### [ASSIGNED TASK]
Report, as a bare number, how many lines of the material below contain the word "computer".

***

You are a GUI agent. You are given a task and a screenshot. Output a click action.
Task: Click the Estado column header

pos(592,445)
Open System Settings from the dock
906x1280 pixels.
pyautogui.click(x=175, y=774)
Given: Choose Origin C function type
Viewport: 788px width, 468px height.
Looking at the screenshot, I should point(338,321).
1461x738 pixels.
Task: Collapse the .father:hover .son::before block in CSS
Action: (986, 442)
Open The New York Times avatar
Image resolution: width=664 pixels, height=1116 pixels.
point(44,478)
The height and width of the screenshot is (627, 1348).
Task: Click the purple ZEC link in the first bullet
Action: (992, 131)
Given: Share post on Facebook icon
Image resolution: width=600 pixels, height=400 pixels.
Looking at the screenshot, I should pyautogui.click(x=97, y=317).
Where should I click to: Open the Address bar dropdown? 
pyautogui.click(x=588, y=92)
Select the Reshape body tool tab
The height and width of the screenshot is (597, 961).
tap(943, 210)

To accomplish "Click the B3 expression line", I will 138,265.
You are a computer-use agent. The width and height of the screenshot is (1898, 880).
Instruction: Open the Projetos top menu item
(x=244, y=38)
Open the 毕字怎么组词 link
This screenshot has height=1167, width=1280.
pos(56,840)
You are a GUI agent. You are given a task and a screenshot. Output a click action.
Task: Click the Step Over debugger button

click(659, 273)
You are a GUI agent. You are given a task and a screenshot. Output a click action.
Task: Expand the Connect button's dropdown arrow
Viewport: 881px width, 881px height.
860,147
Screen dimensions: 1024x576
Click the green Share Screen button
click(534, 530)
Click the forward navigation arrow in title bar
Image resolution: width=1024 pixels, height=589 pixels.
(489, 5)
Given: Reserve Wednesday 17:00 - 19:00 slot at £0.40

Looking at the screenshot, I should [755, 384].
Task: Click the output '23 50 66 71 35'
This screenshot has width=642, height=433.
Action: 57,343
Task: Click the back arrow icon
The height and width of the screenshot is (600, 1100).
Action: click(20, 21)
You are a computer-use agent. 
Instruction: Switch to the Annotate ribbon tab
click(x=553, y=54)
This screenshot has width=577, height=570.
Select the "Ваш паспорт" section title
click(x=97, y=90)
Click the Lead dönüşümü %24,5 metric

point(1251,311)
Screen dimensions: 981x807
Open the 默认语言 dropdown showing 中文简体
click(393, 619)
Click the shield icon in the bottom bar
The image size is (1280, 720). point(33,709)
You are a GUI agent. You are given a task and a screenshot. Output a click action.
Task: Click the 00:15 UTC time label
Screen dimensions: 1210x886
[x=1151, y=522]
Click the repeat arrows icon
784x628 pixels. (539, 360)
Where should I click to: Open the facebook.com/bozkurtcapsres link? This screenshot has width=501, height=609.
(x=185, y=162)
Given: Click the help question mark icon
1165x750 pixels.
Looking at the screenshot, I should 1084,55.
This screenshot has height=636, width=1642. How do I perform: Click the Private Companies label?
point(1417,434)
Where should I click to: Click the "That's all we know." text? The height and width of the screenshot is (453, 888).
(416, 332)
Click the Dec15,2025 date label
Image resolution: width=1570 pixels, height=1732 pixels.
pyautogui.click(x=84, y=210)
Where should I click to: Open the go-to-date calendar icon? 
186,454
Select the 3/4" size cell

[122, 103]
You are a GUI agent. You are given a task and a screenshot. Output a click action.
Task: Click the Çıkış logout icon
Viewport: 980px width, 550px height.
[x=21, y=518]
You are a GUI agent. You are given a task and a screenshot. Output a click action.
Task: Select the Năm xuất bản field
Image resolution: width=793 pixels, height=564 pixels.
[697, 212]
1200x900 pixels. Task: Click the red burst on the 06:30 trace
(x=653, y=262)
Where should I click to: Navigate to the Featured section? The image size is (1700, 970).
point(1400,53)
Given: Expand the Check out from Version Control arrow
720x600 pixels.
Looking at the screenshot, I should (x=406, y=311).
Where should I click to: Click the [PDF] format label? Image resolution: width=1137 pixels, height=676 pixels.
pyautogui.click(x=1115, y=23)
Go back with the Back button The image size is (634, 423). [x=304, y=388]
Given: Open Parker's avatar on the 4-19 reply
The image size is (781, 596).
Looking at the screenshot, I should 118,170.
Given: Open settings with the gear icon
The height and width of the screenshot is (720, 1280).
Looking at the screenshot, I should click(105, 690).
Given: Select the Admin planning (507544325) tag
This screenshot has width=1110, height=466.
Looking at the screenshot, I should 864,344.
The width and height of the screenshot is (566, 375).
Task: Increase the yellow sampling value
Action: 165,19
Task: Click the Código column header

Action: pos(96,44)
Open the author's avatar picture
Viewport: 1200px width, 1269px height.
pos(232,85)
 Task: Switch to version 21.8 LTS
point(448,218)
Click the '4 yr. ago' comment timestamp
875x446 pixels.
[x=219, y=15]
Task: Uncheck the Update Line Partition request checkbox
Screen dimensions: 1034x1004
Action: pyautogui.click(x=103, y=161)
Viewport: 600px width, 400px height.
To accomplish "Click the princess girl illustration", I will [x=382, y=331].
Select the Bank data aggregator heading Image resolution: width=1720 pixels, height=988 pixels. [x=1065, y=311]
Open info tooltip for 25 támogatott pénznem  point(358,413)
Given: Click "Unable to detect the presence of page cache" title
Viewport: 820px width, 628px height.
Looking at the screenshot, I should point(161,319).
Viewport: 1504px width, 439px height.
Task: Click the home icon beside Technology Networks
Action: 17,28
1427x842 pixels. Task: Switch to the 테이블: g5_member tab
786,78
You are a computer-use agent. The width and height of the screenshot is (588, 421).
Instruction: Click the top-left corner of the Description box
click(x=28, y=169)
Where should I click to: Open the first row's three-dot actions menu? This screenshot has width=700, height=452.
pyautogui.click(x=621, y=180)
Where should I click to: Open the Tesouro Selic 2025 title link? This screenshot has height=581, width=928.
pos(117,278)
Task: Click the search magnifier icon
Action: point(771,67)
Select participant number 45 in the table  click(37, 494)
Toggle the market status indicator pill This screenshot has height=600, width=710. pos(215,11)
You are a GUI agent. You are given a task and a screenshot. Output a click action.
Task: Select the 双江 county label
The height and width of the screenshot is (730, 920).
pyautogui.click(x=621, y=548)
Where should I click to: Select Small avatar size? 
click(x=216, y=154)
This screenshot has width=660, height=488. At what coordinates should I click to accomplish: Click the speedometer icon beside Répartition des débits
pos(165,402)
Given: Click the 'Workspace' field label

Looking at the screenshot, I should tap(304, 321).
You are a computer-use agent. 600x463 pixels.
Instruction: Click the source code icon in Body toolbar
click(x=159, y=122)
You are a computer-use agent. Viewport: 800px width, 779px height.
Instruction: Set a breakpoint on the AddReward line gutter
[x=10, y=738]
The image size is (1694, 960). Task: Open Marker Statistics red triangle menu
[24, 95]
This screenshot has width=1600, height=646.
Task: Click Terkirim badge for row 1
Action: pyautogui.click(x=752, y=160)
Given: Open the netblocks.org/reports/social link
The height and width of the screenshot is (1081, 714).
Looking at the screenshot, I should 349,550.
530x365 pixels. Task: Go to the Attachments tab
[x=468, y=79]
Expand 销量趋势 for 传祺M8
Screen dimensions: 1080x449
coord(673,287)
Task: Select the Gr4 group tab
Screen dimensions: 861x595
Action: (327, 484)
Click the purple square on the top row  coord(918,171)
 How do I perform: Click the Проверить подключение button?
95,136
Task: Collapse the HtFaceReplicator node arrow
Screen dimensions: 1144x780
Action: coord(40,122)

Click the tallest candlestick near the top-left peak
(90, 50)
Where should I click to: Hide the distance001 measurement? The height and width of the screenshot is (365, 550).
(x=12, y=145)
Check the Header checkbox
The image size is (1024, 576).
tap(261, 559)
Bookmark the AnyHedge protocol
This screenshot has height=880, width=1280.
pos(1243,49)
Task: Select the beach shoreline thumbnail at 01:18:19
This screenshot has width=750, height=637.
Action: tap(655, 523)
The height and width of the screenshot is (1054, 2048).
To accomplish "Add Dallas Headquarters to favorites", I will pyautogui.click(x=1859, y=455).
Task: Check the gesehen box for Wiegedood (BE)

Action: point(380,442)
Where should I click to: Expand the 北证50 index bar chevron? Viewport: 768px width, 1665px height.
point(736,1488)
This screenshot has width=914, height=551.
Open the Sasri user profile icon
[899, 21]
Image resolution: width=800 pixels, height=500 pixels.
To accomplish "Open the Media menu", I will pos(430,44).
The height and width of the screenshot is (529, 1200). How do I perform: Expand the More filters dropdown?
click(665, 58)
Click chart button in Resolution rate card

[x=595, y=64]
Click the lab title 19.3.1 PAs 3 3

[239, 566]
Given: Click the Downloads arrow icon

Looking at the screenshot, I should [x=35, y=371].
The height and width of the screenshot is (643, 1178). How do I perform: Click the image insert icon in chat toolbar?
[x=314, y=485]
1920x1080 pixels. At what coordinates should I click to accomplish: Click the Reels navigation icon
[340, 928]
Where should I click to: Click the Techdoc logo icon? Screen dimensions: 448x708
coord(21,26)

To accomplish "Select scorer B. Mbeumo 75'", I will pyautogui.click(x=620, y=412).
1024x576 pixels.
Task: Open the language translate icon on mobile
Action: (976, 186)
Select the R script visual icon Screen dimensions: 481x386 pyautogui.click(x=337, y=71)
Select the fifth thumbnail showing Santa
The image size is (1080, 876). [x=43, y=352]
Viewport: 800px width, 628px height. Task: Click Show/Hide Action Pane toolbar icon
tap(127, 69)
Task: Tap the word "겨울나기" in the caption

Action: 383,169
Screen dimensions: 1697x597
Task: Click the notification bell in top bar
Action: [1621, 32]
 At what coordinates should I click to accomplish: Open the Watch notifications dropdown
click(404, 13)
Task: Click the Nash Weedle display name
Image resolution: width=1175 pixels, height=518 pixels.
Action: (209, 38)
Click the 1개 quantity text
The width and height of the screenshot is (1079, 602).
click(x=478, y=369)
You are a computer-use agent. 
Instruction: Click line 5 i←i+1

***

### [RESPONSE TO THE TASK]
6